Both men play pivotal roles in popularizing technologies that are shaking up the entertainment and broadband industries.
While Hastings gets marquee billing for building an Internet video service with 48 million worldwide subscribers, Wood has quietly worked behind the scenes making Roku streaming devices that make it easier and more enjoyable to watch Netflix’s vast library of movies and TV shows.
This isn’t the first time Wood, 48, has helped change the way that people watch TV. In the late 1990s, he invented one of the first digital video recorders and started ReplayTV — a company upstaged by fellow DVR pioneer TiVo Inc.
Roku, based in Saratoga, California, appears to be to doing so well that the privately held company is viewed as a prime candidate to go public during the next year.
Since its first streaming box debuted six years, Roku has sold more than 8 million devices used for streaming Internet video to the TV —still the biggest and most-watched screen in the house.
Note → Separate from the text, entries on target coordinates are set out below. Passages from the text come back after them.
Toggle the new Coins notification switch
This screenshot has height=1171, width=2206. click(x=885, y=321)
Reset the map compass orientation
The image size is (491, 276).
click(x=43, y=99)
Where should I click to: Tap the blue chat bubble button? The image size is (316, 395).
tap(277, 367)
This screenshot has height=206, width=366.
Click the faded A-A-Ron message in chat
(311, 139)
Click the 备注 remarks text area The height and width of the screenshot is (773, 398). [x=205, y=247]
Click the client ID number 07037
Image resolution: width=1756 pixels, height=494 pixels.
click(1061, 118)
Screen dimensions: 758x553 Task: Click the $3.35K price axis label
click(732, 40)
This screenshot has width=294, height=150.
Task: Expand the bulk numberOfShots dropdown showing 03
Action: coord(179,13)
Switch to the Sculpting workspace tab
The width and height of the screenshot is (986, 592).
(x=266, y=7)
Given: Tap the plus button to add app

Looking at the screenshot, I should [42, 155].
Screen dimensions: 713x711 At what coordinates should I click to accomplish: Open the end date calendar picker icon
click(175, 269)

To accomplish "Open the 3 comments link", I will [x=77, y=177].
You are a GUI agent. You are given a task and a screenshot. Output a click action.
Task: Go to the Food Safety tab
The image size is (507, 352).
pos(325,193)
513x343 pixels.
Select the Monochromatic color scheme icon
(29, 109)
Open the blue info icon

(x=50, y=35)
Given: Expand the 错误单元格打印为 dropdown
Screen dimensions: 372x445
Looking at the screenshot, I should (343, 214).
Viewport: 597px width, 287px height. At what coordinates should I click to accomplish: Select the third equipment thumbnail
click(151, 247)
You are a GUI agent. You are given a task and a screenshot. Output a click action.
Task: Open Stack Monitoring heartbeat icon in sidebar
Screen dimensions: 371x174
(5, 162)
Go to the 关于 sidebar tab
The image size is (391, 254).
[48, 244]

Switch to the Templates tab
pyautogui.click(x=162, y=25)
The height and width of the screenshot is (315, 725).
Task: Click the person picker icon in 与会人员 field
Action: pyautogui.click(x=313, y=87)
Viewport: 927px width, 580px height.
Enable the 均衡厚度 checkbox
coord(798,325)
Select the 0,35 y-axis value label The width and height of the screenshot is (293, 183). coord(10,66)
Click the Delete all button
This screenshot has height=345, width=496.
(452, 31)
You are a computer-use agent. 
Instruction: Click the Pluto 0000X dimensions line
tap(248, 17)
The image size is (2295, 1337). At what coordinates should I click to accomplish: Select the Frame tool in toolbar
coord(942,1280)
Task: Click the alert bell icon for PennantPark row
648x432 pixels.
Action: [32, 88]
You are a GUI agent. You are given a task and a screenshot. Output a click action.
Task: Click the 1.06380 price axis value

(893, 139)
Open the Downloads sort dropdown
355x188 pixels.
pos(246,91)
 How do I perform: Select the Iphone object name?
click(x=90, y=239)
Roku offers about 1,500 streaming channels, including Netflix rivals such as Hulu and Amazon Prime.
Roku’s early success prompted Apple Inc. to start treating its own video-streaming player as something more than a “hobby,” as its late CEO Steve Jobs once dismissively described the device. About 20 million Apple TV streaming devices have been sold, according to current CEO Tim Cook, and the business generates more than $1 billion in annual revenue.
Both Google Inc. and Amazon.com Inc. also have launched video-streaming devices in the past year to establish a toehold in a rapidly growing market. About 35 percent of U.S. households now have TVs connected to the Internet, according to the research firm NPD.